Procedurally generate a synthetic texture dataset for DCGAN training.
Generates 5 texture types: wood, marble, fabric, brick, noise.
Each type produces 200 images → 1000 total, saved to data/textures/<type>/.
"""
import os
import random
import numpy as np
from PIL import Image, ImageFilter, ImageDraw
IMG_SIZE = 64
NUM_PER_CLASS = 200
OUTPUT_DIR = os.path.join("data", "textures")
TEXTURE_TYPES = ["wood", "marble", "fabric", "brick", "noise"]
def generate_wood(size=IMG_SIZE):
"""Simulate wood grain using sine waves + noise."""
arr = np.zeros((size, size, 3), dtype=np.uint8)
freq = random.uniform(3, 8)
phase = random.uniform(0, np.pi * 2)
for y in range(size):
for x in range(size):
grain = np.sin(freq * y / size * np.pi * 2 + phase + random.gauss(0, 0.05))
r = int(np.clip(120 + 60 * grain + random.randint(-10, 10), 80, 200))
g = int(np.clip(70 + 30 * grain + random.randint(-10, 10), 40, 130))
b = int(np.clip(30 + 10 * grain + random.randint(-5, 5), 10, 70))
arr[y, x] = [r, g, b]
img = Image.fromarray(arr)
img = img.filter(ImageFilter.GaussianBlur(radius=0.5))
return img
def generate_marble(size=IMG_SIZE):
"""Simulate marble veins using Perlin-like noise."""

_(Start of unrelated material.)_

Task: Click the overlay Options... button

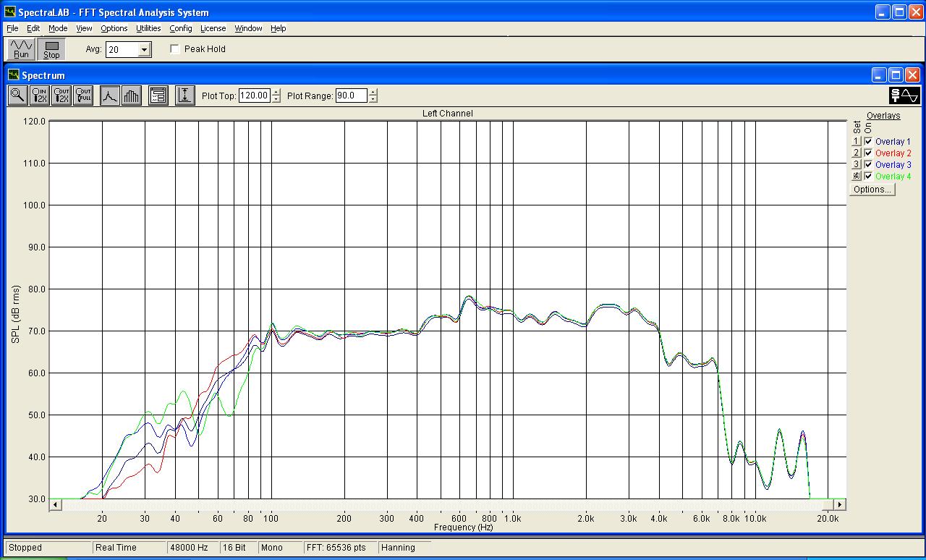Action: [x=872, y=190]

arr = np.zeros((size, size, 3), dtype=np.uint8)
scale = random.uniform(0.05, 0.15)
for y in range(size):
for x in range(size):
val = np.sin(x * scale + y * scale * 0.5 + random.gauss(0, 0.3)) * 0.5 + 0.5
base = int(200 + 40 * val)
r = int(np.clip(base + random.randint(-5, 5), 150, 255))
g = int(np.clip(base - 10 + random.randint(-5, 5), 140, 245))
b = int(np.clip(base - 5 + random.randint(-5, 5), 145, 250))
arr[y, x] = [r, g, b]
img = Image.fromarray(arr)
img = img.filter(ImageFilter.GaussianBlur(radius=0.3))
return img
def generate_fabric(size=IMG_SIZE):
"""Simulate woven fabric using a grid pattern."""
arr = np.zeros((size, size, 3), dtype=np.uint8)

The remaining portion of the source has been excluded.